Table of Contents
Washington University Experience | VASCULAR | Hypoxia-Ischemia, neonate, Multicystic Encephalopathy (MCE) | 1A0 Case 1 History
Case 1 History ---- The patient was twin B born after 34 weeks gestation with a birth weight of 1565 grams. Pregnancy was complicated by maternal tobacco abuse. Apgar scores of 8 and 9 and her initial post-natal course was uneventful. At 2 weeks of age she developed Group B streptococcal sepsis and meningitis culminating in shock and lethargy and required intubation. She recovered after appropriate treatment but was left with severe, diffuse residual brain injury.

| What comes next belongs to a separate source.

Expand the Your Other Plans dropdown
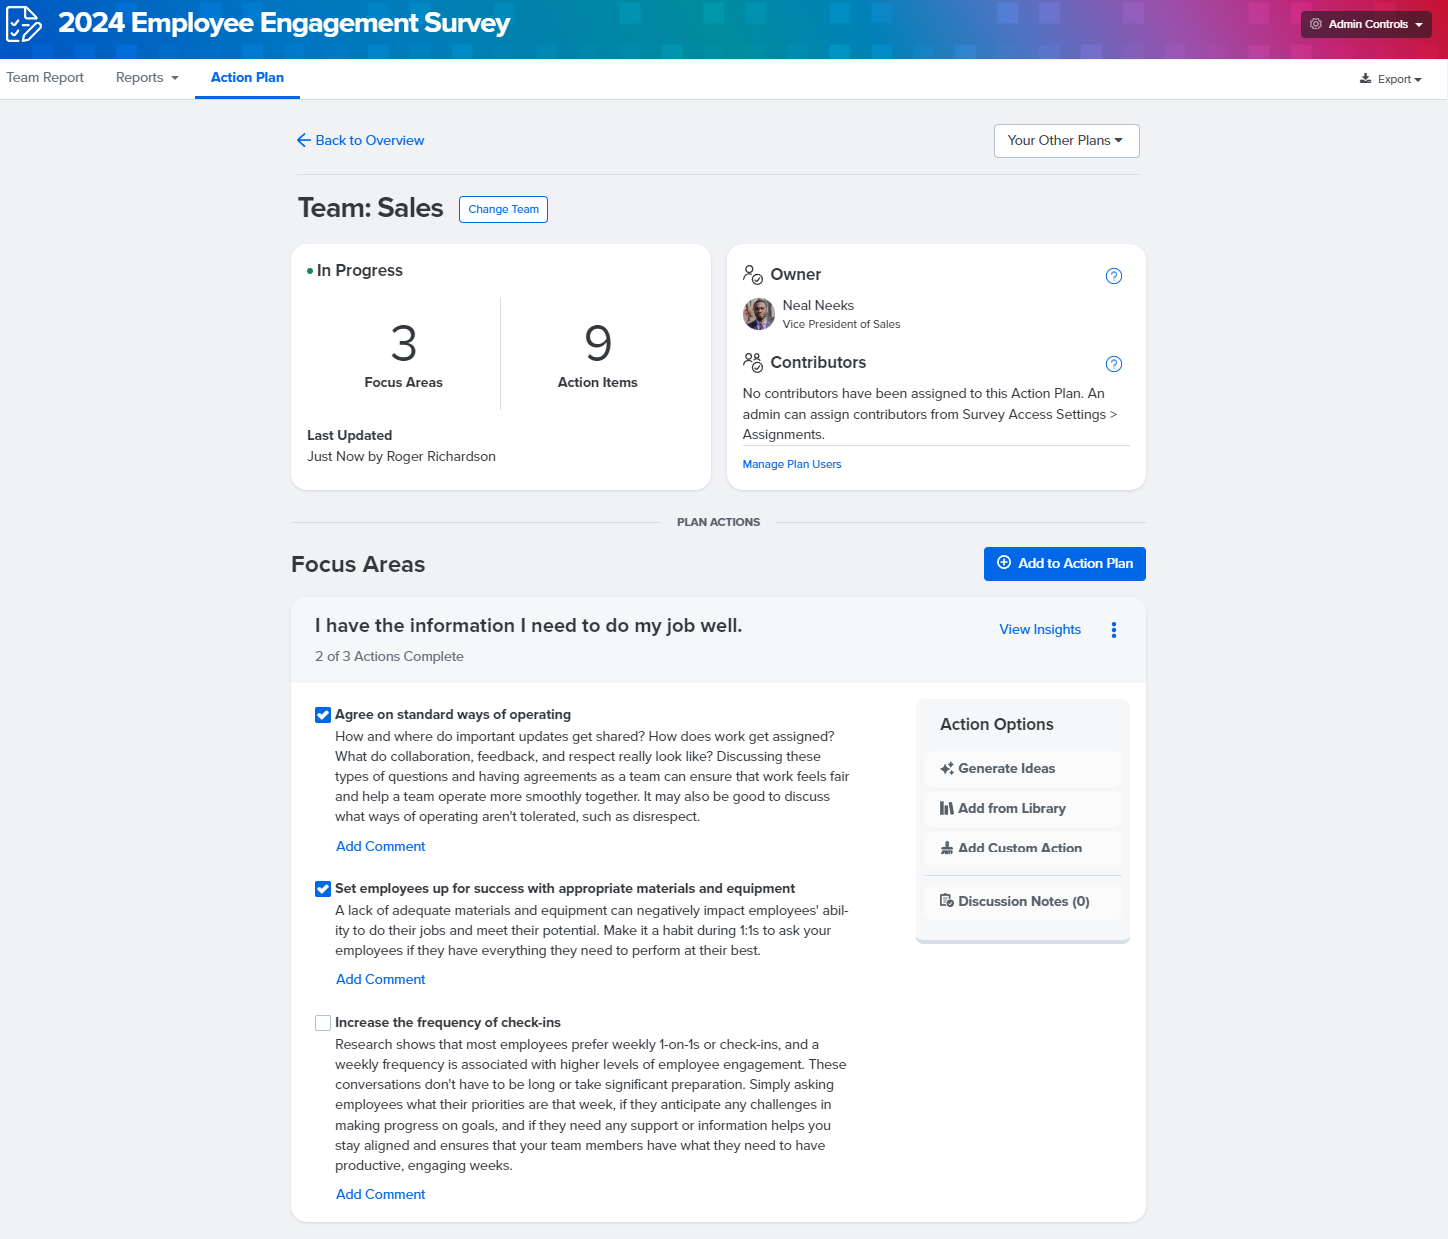This screenshot has height=1239, width=1448. tap(1065, 141)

CT scan showed marked diffuse hemispheric lucencies and, 2 months later, severe atrophy and parenchymal calcifications. EEG showed diffuse burst suppression patterned with absence of normal background activity. Additional sequelae of her meningitis included hypothalamic dysfunction, diabetes insipidus, hypoadrenalism, cortical blindness as well as optic nerve damage with left afferent pupil and bilateral hearing loss. She was also noted to have hypertrophic cardiomyopathy with a left ventricular outflow obstruction. Follow-up neurological examination revealed severe microcephaly, severe spastic quadriparesis, and persistent bilateral asymmetric tonic neck reflex. She developed a chronic seizure disorder and recurrent episodes of hypernatremic dehydration. On the day of expiration she had fever associated with lethargy and poor feeding and was then found breathless and pulseless in bed by her mother. She was brought to the ER where during intubation a brown fluid was aspirated from the trachea. Prolonged CPR attempt failed and she expired at 9 months of age.